Records for this exercise:

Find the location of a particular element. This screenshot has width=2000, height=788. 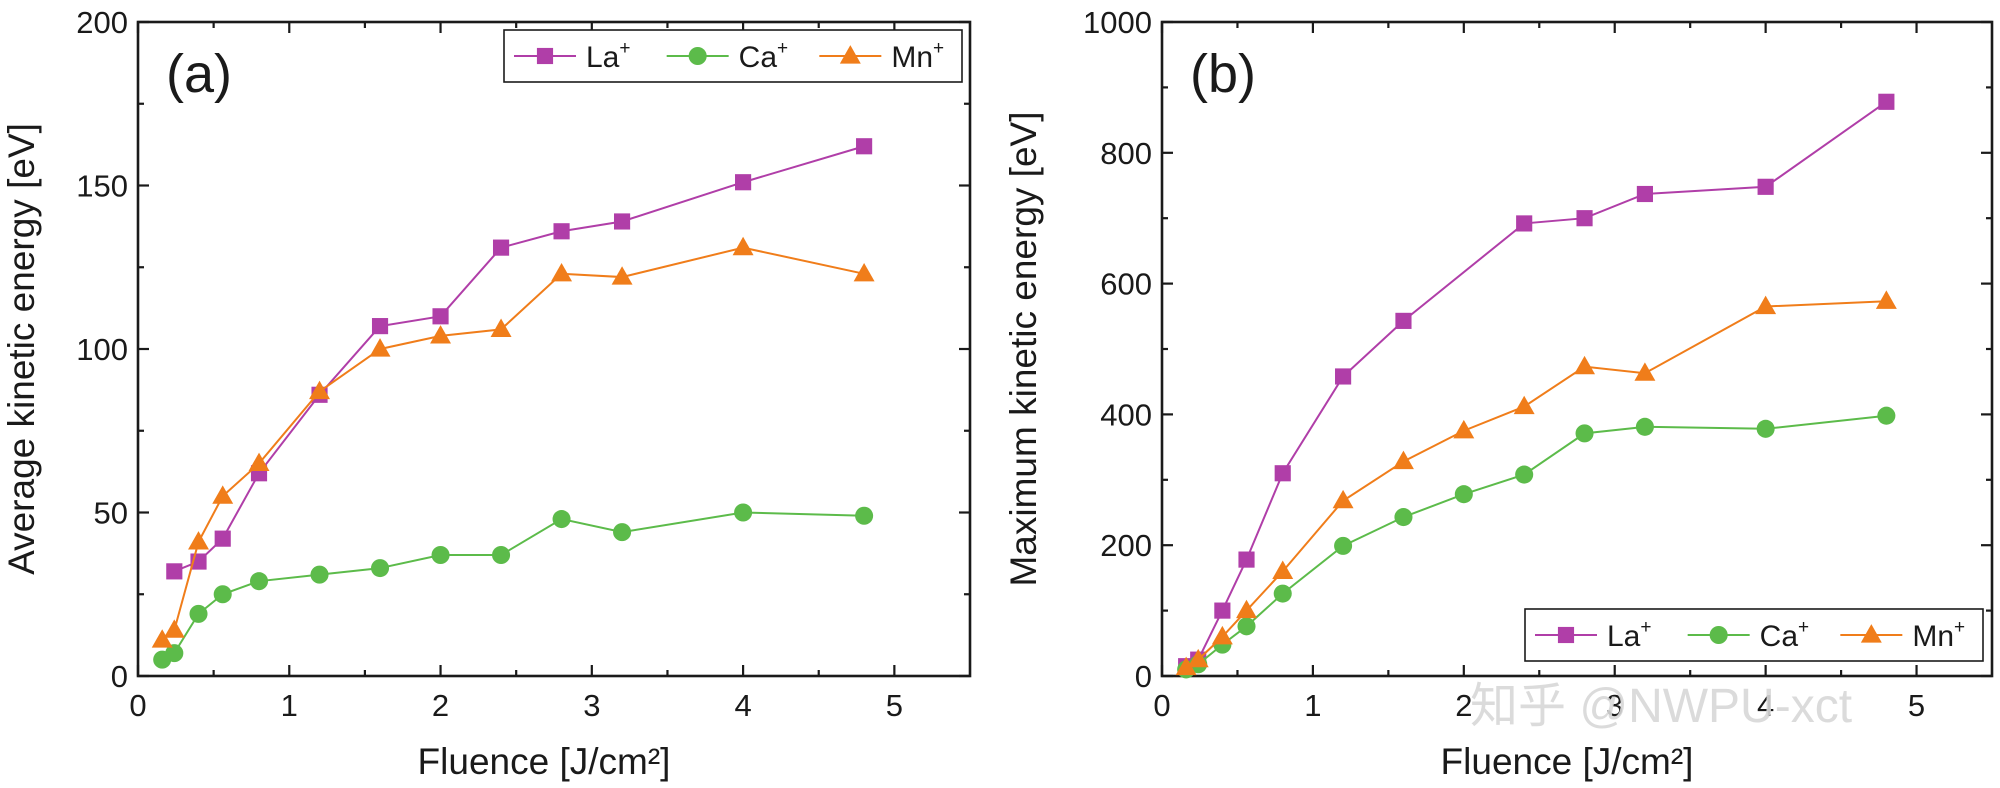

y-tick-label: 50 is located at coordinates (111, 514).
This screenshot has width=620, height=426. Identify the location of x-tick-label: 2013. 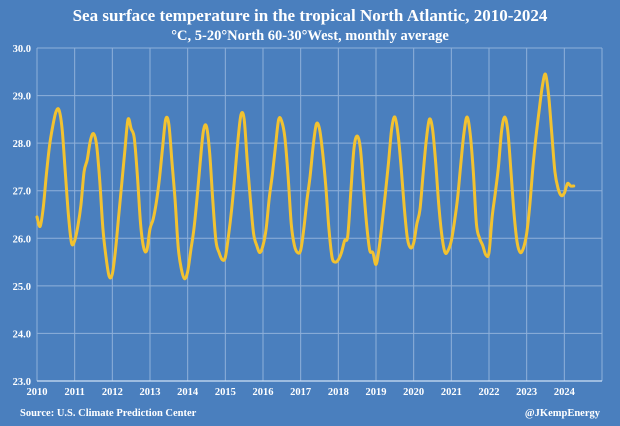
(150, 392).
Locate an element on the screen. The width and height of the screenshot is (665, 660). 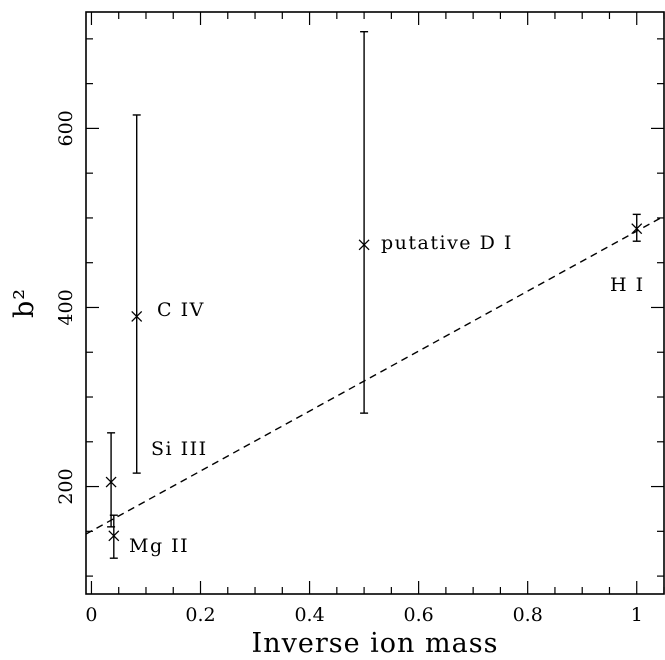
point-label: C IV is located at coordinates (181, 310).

Problem:
Reproduce all three items above word for word, leaving out the pictures.

Output below:
Find the location of a particular element. This screenshot has width=2000, height=788. 

y-tick-label: 50 is located at coordinates (111, 514).
This screenshot has width=620, height=426. Identify the location of x-tick-label: 2013. 
(150, 392).
Locate an element on the screen. The width and height of the screenshot is (665, 660). 
point-label: C IV is located at coordinates (181, 310).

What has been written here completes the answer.